映画館では前の席の人の頭がしょっちゅう邪魔をしてくる。
人波の向こうだってろくに見通せない。
人ごみでは大抵の人が避けずにぶつかってくるので、私は右に左に蛇行しなければいけない。
電車のつり革もろくに届かない。後ろに立った人に肩をスマホ台にされることもある。
つり革につかまっていた人の肘が頭にコツコツ当たることも多い。
だけど、こればっかりは仕方がない。足掻いてももう背は伸びない。
それに、背が高い人は背が高いなりに苦労しているのだとよく聞く。
小柄なのにブラックコーヒーや絶叫マシンや青が好きだと「らしくない」
ただ、どうしても納得いかないことだってある。
私はどうにも小さい「らしくない」らしいのだ。
ブラックコーヒーが好きだ。絶叫マシンも得意だし、バンジージャンプも楽しめる。そういうと人はたいてい意外そうな顔をする。
そうして決まって「意外」「それっぽくない」と言われるのだ。
対して、可愛いぬいぐるみが好きだ。テーマパークが好きだ。童話が好きだ。子供だって好きだし、花を見るのも大好きだ。そうするといつだって、いかにもそれ「らしい」と言われることがほとんどなのだ。
見た目のらしさと食い違うところが多々あるらしい私は、たびたびその不思議な食い違いに振り回された。
一番好きな色は青色だけれど、私に渡される色はいつだって赤かピンクかオレンジ色。
貴方に似合うのは暖色。寒色じゃないの。
そう言われたのは成人式の振袖を選ぶ時だ。
それはわかる。わかるけれど、少しぐらい着てみたかった。
試着ぐらいさせてもらいたかったのを、よく覚えている。
ホラー映画が得意だ。スプラッタも平気だ。
だけど、これもちょっと違和感があるみたいでやはり「意外だね」と言われる。
意外だといわれるたび、なんだか自分に「似合ってない」と言われているようで、いつだって返事に困ってしまう。

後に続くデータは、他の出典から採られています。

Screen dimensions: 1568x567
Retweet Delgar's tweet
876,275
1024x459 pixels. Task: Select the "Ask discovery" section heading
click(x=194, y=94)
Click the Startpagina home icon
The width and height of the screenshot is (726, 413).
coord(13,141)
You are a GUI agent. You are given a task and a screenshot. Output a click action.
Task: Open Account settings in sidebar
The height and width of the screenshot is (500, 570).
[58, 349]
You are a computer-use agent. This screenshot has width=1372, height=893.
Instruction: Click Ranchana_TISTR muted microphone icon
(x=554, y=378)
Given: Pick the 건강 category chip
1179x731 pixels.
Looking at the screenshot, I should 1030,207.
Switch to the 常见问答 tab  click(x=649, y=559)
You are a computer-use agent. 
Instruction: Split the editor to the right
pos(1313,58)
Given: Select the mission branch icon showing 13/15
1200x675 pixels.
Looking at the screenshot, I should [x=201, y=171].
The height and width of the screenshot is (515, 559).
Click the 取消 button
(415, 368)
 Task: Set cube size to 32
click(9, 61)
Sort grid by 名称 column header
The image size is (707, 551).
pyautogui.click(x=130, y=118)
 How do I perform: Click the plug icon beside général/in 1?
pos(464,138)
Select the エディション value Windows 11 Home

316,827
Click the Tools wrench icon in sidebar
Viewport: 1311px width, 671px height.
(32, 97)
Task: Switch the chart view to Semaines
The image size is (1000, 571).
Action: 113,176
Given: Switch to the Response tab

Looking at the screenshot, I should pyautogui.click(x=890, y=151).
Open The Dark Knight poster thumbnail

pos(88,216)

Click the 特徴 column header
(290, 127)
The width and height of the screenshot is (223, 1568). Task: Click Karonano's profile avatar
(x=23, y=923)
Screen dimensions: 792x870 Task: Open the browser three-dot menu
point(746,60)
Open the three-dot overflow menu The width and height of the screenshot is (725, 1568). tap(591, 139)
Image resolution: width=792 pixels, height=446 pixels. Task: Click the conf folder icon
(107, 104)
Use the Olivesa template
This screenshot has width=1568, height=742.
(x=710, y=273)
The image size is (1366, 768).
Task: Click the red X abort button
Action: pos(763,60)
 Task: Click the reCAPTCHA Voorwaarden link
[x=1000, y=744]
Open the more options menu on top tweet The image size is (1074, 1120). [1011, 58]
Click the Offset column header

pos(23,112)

ダメだおかしい、とまでは言わないけれど、それでも否定されているような気持ちになるのだ。
らしくない私をらしくするために、今日も私らしく
そもそも、らしいさってなんだろう。
小動物のようだと言われる私には、柔らかい暖色と温かな色のミルクティやカフェオレが似合うと人はいうのだけれど、それはどうにも私らしくない。
私らしくないのに、それが私らしいと人は思っている。
あべこべででこぼこで、なんというかすっきりしないのである。
けれど、友人たちはそんな私に「らしいね」と言ってくる。
青い色が好きなことも、ブラックコーヒーが好きなことも、ホラー映画が好きなことだって。
付き合いの長い友人であればあるほど、誰もが「らしい」と言ってくれる。
社会人になって、付き合いの長い友人が出てきてから、そんな機会が少しずつ増えてきた。
それはきっと本当の私らしさを理解してくれる人が出てきたからなのだろう。
そうすると、私は職場でよく言われる「意外だね」ににっこり笑えるようになった。
らしくない私の、らしい個性をもっと大好きだと思えるようになってきた。
いつか「意外だね」といったその人が、「らしいね」と言ってくれる日がまた来たらいい。
そう思うようになった。
らしくない私をらしくするため、今日も私は出来る限り私らしくありたい。